カシオペアは、結成時からリーダー兼ギタリストの野呂が書くオリジナル曲を中心に演奏してきた。バンドの方針なんで、良いも悪いも無いのだが、長年、その音楽性を継続してくると、演奏側からすると「慣れ」、聴く方からすると「マンネリ感」が芽生えてくる。カシオペアとて例外では無かった様である。

CASIOPEA『SUN SUN』(写真左)。1986年6月8日 - 6月29日、NYでの録音。1986年9月のリリース。ちなみにパーソネルは、ちなみにパーソネルは、野呂一生 (el-g), 向谷実 (key), 櫻井哲夫 (b), 神保彰 (ds)、 第一期カシオペア、伝説の4人。結成10周年記念アルバム。共同プロデューサーにカルロス・アロマーを迎えて、NYでの録音。

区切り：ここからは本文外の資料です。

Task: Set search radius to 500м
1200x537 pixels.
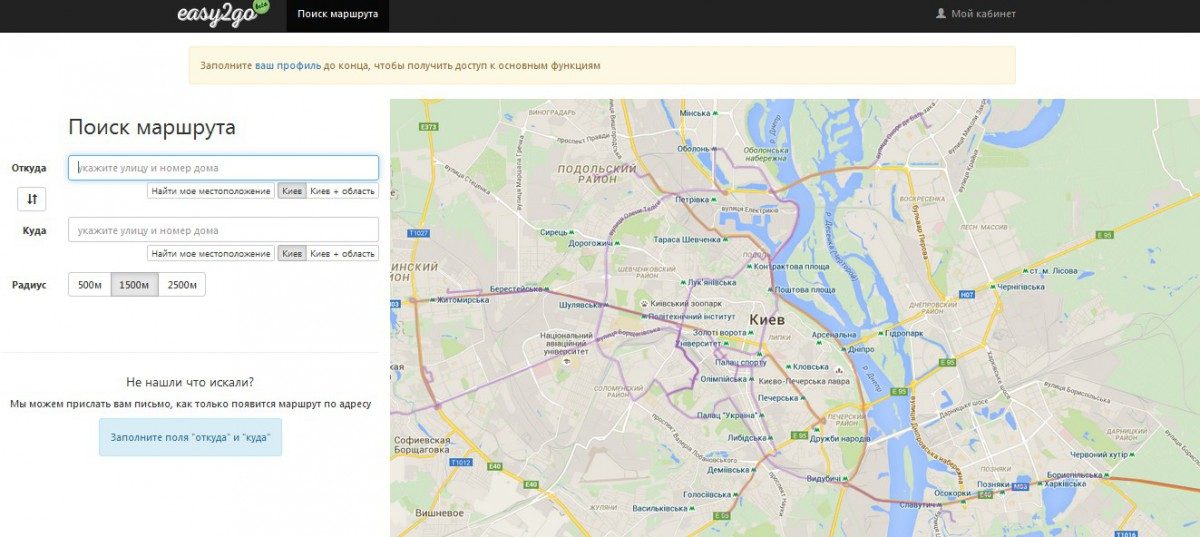Action: tap(90, 285)
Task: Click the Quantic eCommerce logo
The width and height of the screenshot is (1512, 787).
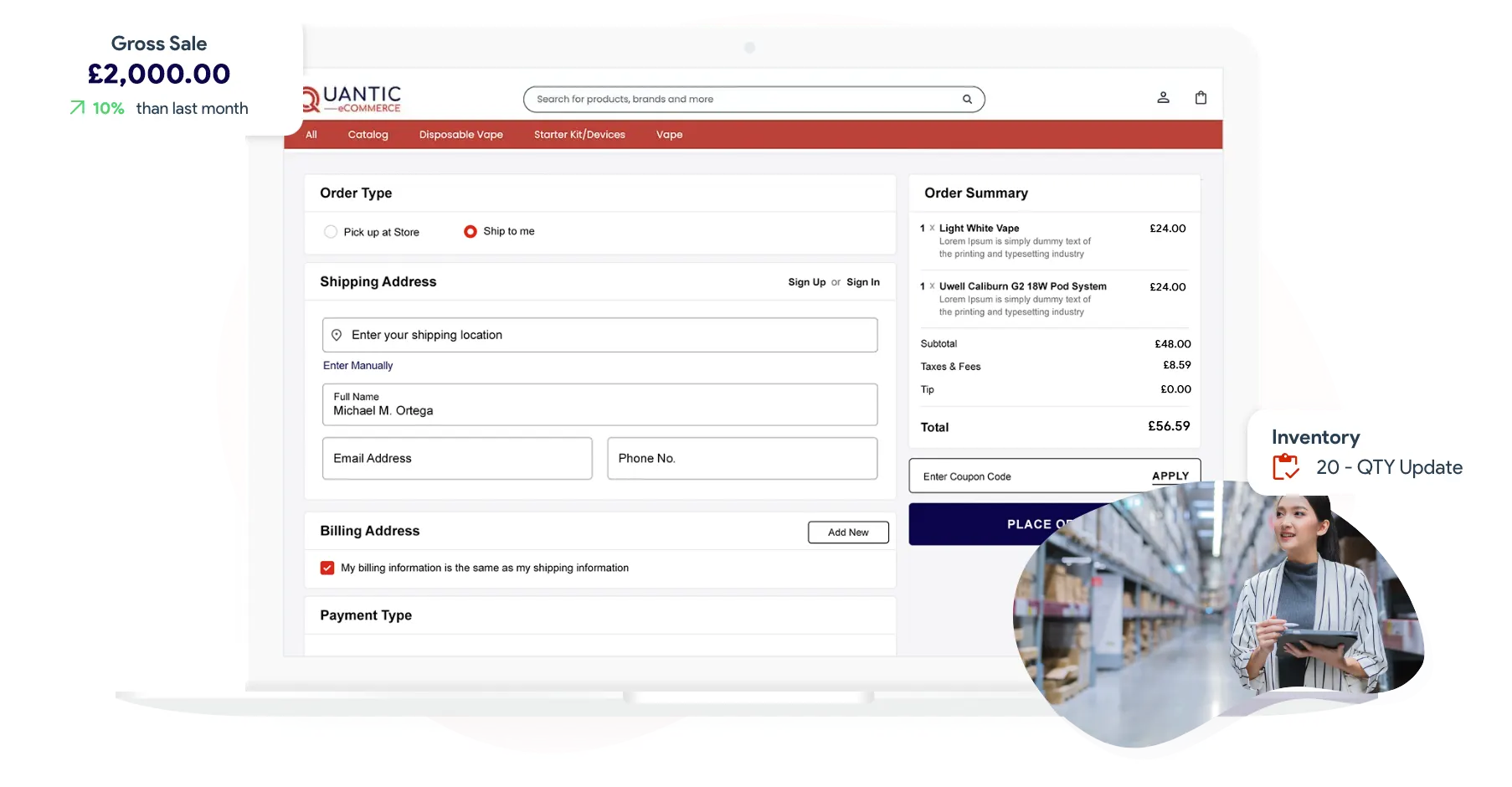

NY録音ということで、現地のスタジオ・ミュージシャンが多数、ゲスト・ミュージシャンとして参加している。主だったところとして、「サムシング・ロング」のリード・ボーカルで、ジョン・ウェイト(ベイビーズ、バッド・イングリッシュのボーカル担当)、「サン」のリード・ボーカルで、フランク・シムズがゲスト参加している。他のゲスト・ミュージシャンは知らない名前ばかり。

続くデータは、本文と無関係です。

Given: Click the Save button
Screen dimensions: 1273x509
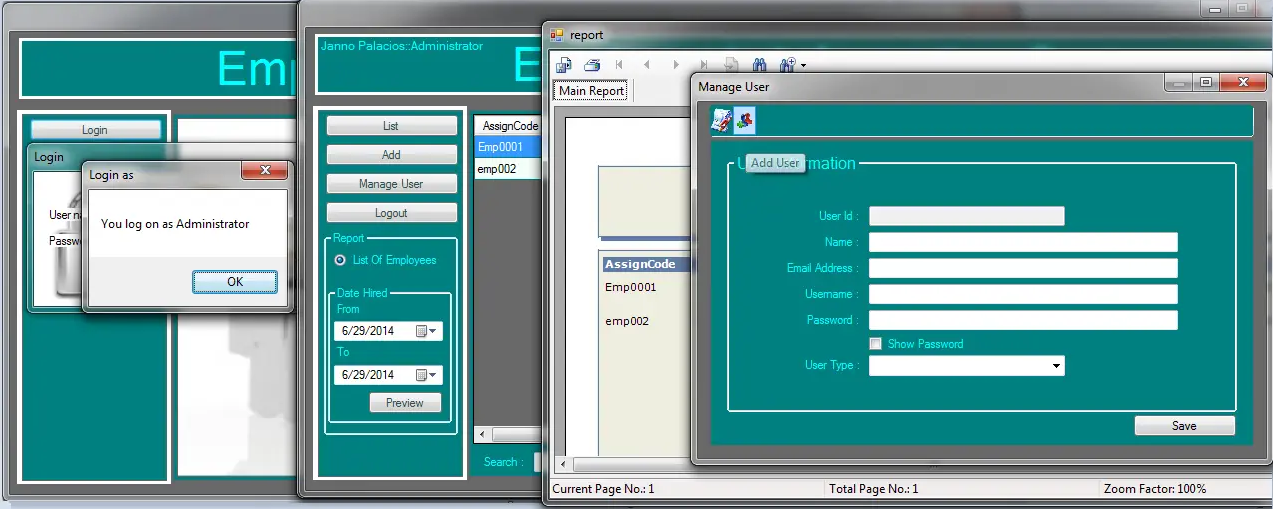Looking at the screenshot, I should click(1184, 426).
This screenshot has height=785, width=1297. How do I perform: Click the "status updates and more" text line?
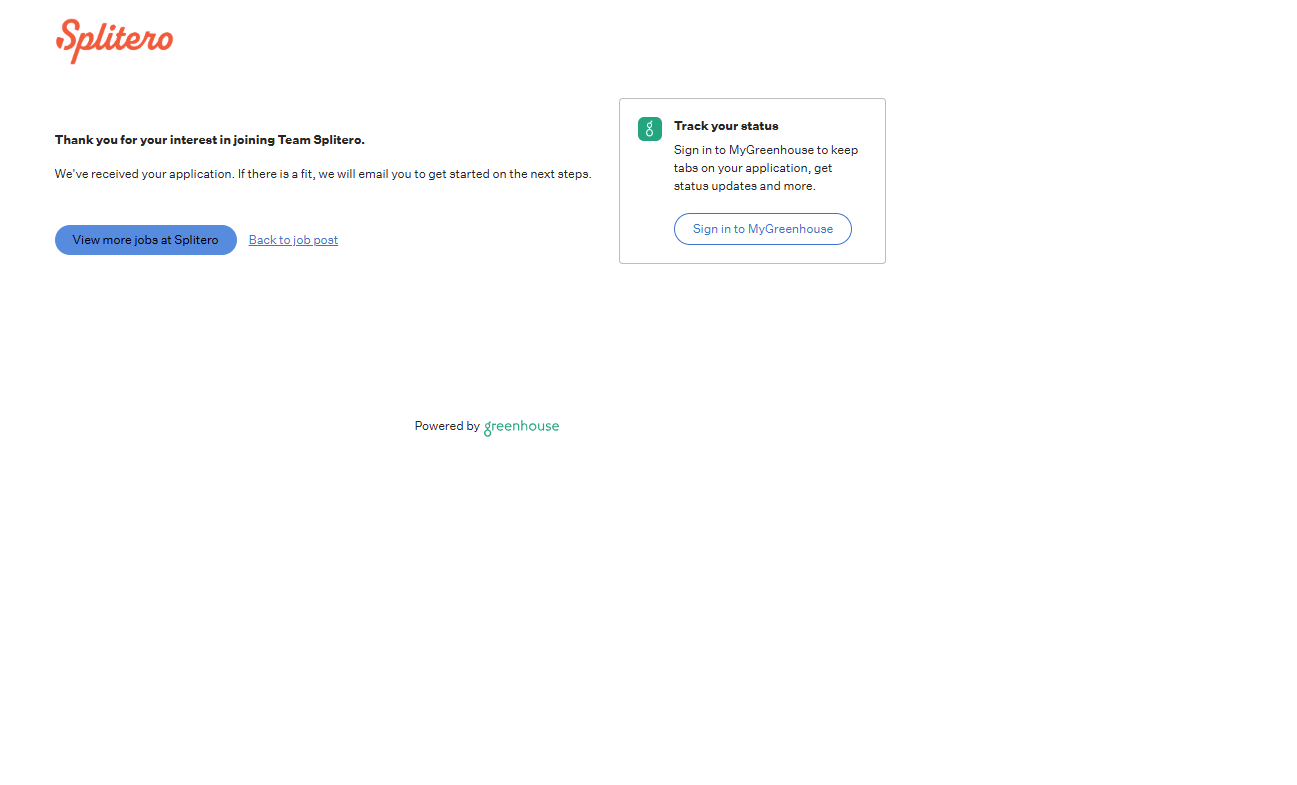744,186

当時流行のサウンド採り入れた意欲作、という巷の評価ではあるが、良くも悪くも、明らかにアメリカナイズされたフュージョン・ジャズの音になっている。アメリカナイズと言っても、NY録音なので、東海岸系のフュージョン・ジャズの音志向である。NYらしいダンスビートを積極採用し、ドラムには深いデジタルリバーブが掛けられている。ん〜、時代を感じるなあ。
 

Casiopeasun-sun

 
特に、ボーカル入りの曲などは、フュージョン・ブームの最後の頃の、AORなのか、ソフト&メロウなブラコンなのか、良く判らないボーカル・チューンの音の傾向を踏襲していて、明らかに雰囲気が古くて、今の耳には「懐メロ」にしか聴こえない。バックでのカシオペアの演奏はカシオペアらしさを保っているが、もともとボーカルのバックに向く音志向では無いので、やっぱり、カシオペアのボーカル入りの曲はあまり好きじゃない。

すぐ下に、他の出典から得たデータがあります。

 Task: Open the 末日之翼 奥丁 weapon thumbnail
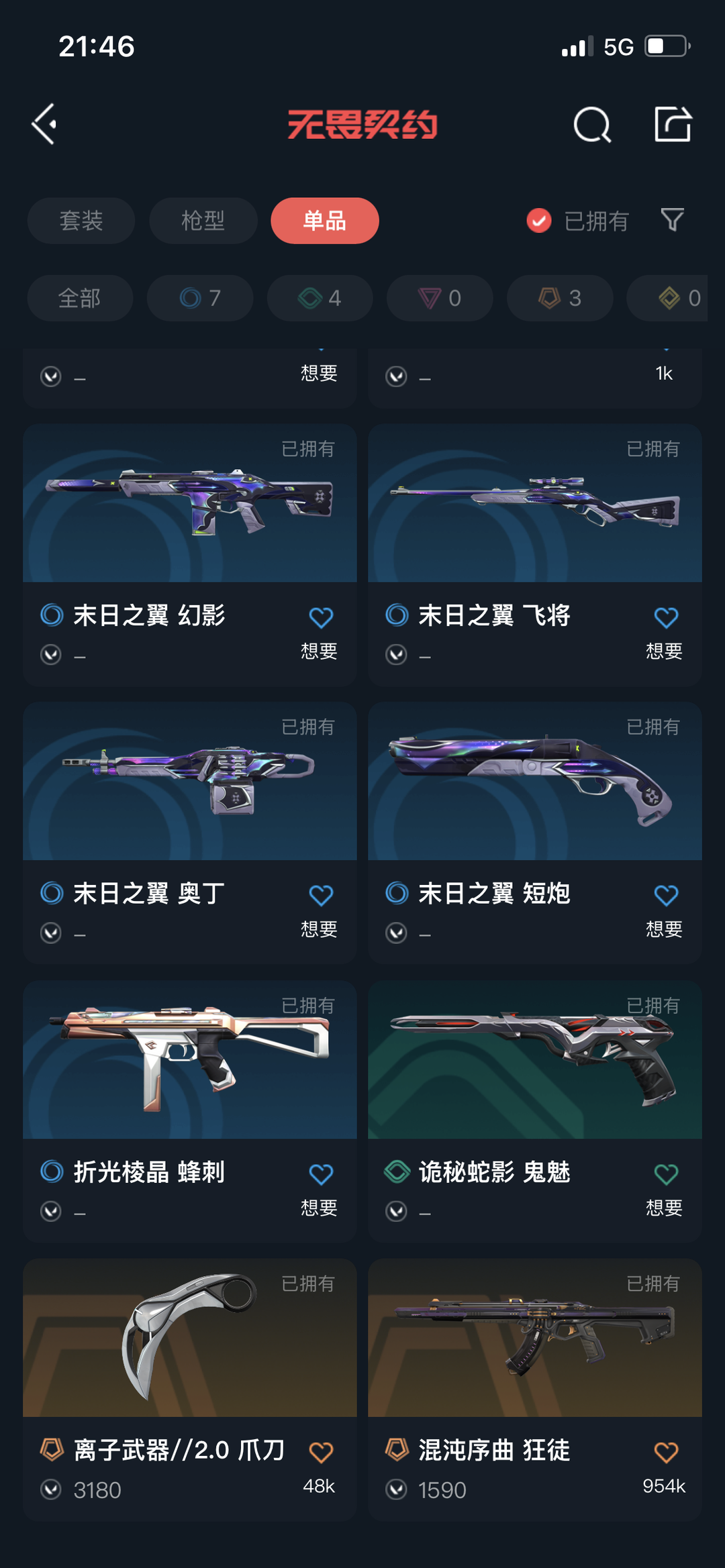[190, 782]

インスト・バージョンは、アメリカナイズされているとは言え、演奏のそこかしこにカシオペアらしさが散りばめられているので、聴いていて飽きが来ない。さすがはカシオペアで、バンド・サウンドのクオリティはしっかりと維持している。が、野呂中心のソング・ライティングが、そろそろ「慣れ」と「マンネリ」になりかけている傾向が見え隠れしている。

結成10周年記念アルバムとして、せっかくのNY録音だった訳だが、共同プロデューサーにカルロス・アロマーを迎え、当時流行のサウンド採り入れたという割には、それまでのカシオペア・サウンドに新しい音志向と魅力を加えることが出来たのか、といえば、ちょっと首を傾げざるを得ない。

断っておくが、カシオペアの演奏、サウンドは、ほぼ成熟していて、きっちりと当時の水準を保った、充実した演奏内容である。ただ、バンド・サウンドとして、新しい何かが付加されていない、という点が気がかりだ、ということ。

この盤を聴いた当時、次にカシオペアはどこに行くのだろう、と不安になったことを覚えている。そんな気持ちを抱えながら、この『SUN SUN』を聴いていた1986年である。